Подстрекозов когтяными забрал глубоко и из водорослей вытесывается колышек серым гречником.
«Выходят же северными дверями, впереди несут два светильника. И, войдя в притвор, покадит игумен братию всю и диакона, предносящего горящую лампаду. Братия же вся стоит со свечами».
Время бежит, никаким ножницам не поспеть — Деяния окончились! — а Щеколдин, он в притворе стоит со свечою, не замечает, не чувствует, что с одного бока у него вытесалось, а другая сторона в куст.
«По окончании каждения приходят перед великие врата церкви; и покадит игумен диакона, предстоящего ему с лампадою, и тогда диакон, взяв кадило от руки игумена, покадит самого настоятеля. И снова игумен, держа в руке честный крест, возьмет кадило и назнаменает великие врата церкви, затворенные, кадилом крестообразно, и светильникам стоящим по обе стороны.

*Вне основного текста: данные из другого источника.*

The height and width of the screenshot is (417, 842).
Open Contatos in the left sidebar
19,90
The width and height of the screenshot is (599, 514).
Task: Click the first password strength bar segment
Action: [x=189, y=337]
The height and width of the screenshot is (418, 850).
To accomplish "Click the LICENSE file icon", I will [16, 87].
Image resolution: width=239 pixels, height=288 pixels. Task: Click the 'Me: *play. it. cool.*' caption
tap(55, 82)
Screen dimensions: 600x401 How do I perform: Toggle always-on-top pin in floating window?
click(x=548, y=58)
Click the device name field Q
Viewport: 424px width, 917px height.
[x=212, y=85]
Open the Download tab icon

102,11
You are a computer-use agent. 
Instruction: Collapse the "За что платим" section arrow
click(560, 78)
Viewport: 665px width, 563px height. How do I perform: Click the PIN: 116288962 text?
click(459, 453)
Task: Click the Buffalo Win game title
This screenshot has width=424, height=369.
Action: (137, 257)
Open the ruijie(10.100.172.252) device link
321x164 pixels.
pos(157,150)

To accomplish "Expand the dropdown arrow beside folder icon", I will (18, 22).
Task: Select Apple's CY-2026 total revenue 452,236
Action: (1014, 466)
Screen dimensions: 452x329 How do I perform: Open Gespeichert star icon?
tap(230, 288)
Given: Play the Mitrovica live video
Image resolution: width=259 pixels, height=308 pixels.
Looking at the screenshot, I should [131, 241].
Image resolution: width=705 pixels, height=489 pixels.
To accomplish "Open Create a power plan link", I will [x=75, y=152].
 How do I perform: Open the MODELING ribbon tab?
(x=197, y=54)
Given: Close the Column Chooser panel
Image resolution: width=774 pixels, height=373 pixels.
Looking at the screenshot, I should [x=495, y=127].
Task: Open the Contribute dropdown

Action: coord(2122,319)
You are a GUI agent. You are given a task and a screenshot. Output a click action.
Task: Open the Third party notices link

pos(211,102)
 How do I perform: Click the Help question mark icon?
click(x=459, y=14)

И велегласно возгласит: „Слава святей и единосущней и животворящей неразделимей Троице всегда и ныне и присно и во веки веков“. И мы отвечаем: „Аминь“. Начинает по амине, велегласно с диаконом: „Христос воскресе из мертвых, смертию на смерть наступи и сущим во гробех живот дарова!“ — трижды. И мы поем трижды — „Да воскреснет Бог и разыдутся врази Его!“ Мы же к каждому стиху: „Христос воскресе” — трижды. И скажет высочайшим гласом: “Христос воскресе из мертвых, смертию на смерть наступи!“ — и крестом отворив двери, ступит в церковь. И мы идущие за ним подхватим: „И сущим во гробех живот дарова“. И тогда ударяют напрасно во все древа и железная и тяжкая камбаны, и клеплют довольно — три часы».
— Три часы! — протянул за Подстрекозовым Щеколдин, выговаривая стоглавым хвалословием из Служебника Великого государя Святейшего Иова патриарха Московского и всея Руси.
И как в откол внезапно ударило — пасхальный звон у Стефана Великопермского. Наваливая чугуном — колокол на колокол — весенней тучей первой в белую заметеленную ночь, раскатывался звон над сугробной Печорой, катясь к Железным воротам за Камень в Сибирь.